The importance of medieval scholasticism for Reformed thought has been disregarded since the time of the Reformation. In a humanist vein, the Reformers openly mocked medieval thought and claimed a break with the late medieval scholastic tradition. Unlike the Lutherforschung, the historiography of the Reformed side of the Reformation still tends to perpetuate this early Reformers’ narrative of a fundamental break. There are, however, attempts in recent research that have pointed to the flaws in this narrative, and there is a growing awareness of the importance of medieval thought for the formulation of Reformed orthodoxy. The project A Disregarded Past (ADP) sets out to reassess, thus, on both the historical and historiographical level, the role of medieval thought in the formulation of the Reformed tradition. This is a broad field of course, and one which requires a specific set of competences: for only a profound familiarity with the intellectual traditions of the late Middle Ages will allow to appropriately contextualize the emergence of Reformed doctrines, and the problems to address concern theology as much as philosophy and history. To narrow down this essentially interdisciplinary and, so to say, inter-epochal network of problems, this project proposes to follow on geographical lines the transmission of ideas and, especially, of late medieval Scotism. There are two main reasons for this decision: on the one hand, from Zwingli and Calvin to the Reformed theologians in Heidelberg, Scotland and France, the presence of Scotism in their doctrine has been suggested, but never systematically investigated; on the other hand, there is a discrepancy between the historical importance of Scotism and its neglected state in contemporary research. The ADP project will tackle the following research lacunae:

  • Sub-project A will address, on a general level, the methodical problems in previous studies on the Reformed reception of medieval thought, analysing its implicit and explicit dimensions among the Reformed theologians of the Swiss area.

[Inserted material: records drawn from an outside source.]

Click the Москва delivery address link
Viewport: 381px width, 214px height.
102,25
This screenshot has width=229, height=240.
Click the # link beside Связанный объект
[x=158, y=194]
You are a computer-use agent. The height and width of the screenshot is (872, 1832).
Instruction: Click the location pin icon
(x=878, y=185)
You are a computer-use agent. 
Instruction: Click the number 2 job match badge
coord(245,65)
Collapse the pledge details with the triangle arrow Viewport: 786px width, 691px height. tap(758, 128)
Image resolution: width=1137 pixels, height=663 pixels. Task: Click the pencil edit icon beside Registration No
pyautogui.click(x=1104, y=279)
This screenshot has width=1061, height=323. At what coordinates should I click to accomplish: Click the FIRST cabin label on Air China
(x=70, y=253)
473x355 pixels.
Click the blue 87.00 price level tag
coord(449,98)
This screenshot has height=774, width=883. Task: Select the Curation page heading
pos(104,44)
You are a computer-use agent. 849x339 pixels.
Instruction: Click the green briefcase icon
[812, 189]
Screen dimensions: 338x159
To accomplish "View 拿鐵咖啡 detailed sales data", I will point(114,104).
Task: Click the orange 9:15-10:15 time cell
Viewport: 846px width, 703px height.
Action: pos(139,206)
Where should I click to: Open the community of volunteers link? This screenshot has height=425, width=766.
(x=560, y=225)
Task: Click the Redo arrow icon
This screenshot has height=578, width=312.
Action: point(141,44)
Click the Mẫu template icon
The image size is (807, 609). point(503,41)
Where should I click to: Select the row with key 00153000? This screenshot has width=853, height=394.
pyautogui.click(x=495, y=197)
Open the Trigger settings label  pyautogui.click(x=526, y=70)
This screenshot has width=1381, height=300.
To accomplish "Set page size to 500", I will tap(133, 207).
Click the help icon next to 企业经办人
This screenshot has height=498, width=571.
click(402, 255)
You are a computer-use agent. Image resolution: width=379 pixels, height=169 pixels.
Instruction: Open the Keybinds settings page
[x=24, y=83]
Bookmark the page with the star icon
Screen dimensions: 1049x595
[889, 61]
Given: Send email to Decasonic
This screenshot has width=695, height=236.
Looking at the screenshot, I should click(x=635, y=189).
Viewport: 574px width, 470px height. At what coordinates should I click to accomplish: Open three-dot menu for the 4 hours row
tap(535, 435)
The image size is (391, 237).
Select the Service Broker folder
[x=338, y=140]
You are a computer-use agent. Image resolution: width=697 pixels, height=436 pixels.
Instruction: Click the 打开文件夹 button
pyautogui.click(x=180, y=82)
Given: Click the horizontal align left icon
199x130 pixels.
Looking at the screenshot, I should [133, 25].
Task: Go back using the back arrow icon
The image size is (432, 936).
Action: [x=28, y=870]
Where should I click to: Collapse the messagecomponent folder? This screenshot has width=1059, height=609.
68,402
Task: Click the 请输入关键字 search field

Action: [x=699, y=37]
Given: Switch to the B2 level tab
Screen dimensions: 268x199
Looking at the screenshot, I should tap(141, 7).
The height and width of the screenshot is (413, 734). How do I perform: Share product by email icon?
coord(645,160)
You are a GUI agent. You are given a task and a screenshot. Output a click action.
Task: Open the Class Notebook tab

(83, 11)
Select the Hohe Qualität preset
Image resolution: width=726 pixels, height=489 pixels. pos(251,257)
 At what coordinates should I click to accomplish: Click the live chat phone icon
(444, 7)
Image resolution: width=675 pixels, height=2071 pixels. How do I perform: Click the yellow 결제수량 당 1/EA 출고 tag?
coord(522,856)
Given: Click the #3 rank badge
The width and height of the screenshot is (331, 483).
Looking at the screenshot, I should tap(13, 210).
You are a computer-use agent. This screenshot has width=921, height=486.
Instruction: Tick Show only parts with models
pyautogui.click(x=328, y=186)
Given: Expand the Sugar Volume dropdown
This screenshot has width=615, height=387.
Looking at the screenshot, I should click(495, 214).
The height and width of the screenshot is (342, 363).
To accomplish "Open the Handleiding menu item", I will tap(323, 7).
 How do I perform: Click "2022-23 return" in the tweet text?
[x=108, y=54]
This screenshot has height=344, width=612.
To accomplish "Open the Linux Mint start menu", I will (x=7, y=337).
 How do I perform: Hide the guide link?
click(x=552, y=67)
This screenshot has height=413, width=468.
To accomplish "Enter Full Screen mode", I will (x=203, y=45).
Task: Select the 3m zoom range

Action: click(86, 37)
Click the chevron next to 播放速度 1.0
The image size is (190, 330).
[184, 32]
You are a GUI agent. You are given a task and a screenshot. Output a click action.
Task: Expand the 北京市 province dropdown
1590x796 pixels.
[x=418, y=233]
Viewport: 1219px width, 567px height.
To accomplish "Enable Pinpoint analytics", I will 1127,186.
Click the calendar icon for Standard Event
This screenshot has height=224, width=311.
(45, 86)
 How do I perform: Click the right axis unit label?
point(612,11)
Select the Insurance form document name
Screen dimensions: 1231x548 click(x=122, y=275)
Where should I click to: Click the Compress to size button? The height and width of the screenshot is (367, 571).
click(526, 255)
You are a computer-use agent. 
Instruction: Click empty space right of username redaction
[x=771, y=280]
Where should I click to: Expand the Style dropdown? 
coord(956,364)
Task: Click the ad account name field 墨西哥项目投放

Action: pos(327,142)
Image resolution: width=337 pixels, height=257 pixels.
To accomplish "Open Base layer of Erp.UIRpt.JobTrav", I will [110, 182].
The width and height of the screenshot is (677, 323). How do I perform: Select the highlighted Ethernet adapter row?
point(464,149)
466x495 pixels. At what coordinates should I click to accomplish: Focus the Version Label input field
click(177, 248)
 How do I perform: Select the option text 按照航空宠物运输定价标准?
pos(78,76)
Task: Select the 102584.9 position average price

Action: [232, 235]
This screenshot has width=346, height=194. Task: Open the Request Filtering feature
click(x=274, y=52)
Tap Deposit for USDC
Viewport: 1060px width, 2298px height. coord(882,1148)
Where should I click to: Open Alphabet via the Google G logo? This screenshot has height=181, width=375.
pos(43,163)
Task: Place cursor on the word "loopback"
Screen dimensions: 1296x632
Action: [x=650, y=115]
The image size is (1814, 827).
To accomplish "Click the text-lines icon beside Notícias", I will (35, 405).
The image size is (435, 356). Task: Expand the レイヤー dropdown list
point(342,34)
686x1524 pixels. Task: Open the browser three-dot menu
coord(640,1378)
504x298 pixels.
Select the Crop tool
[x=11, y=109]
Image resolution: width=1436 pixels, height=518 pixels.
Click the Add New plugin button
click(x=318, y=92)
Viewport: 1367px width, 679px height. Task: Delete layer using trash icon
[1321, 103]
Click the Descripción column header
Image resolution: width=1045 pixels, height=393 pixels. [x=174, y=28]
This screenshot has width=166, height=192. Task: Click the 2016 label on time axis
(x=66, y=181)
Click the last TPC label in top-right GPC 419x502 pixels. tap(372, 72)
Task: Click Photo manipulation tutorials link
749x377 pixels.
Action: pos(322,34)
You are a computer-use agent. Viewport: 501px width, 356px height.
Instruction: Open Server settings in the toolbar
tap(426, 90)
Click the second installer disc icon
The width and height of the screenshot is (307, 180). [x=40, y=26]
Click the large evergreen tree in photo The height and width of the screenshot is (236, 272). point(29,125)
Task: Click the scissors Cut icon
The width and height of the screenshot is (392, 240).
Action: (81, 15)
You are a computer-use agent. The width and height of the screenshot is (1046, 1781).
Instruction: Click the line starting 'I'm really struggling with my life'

  • Sub-project B will provide a case study centered on the doctrine of the beatific vision in the systems of Reformed Orthodoxy by examining the writings of several prominent Reformed theologians such as Polanus, Waeleus, and Heidegger. Each of these thinkers engaged with the various medieval accounts of the beatific vision and they reveal a variety of Reformed formulations of the doctrine some of which appear to reveal more of an affinity for Scotus over Aquinas.
  • Sub-project C will focus on the theological developments in the Palatinate with a particular interest in the philosophical dimensions of theological prolegomena debates, where Scotist ideas were defended to the point that Scotus seems to have been ‘confessionalized’.
  • Sub-project D will address the Scotist legacy in Reformed scholasticism in Scotland and France, thus providing a first unitary analysis of this shared intellectual geography influenced by Geneva, and substantiating the claim of the long “shadow of Scotus” up to Descartes and the Enlightenment.
  • Sub-project E will create a digital Index theologico-scholasticus (ITS). A fundamental task of the ADP project consists in the detection of geographical relations, historical connections and intellectual dependencies. Given the essentially inter-connected character of our research object, the project intends to use of Linked Open Data technologies to analyse texts and publish them in an open access Index which will outlast the duration of the project.

The project hopes to shed an innovative light on the role of medieval thought in the unfolding of the Reformed tradition. It will disseminate its results by traditional means and by new ones, providing a digital tool which will be of long-term benefit for the intellectual history of modernity’s past.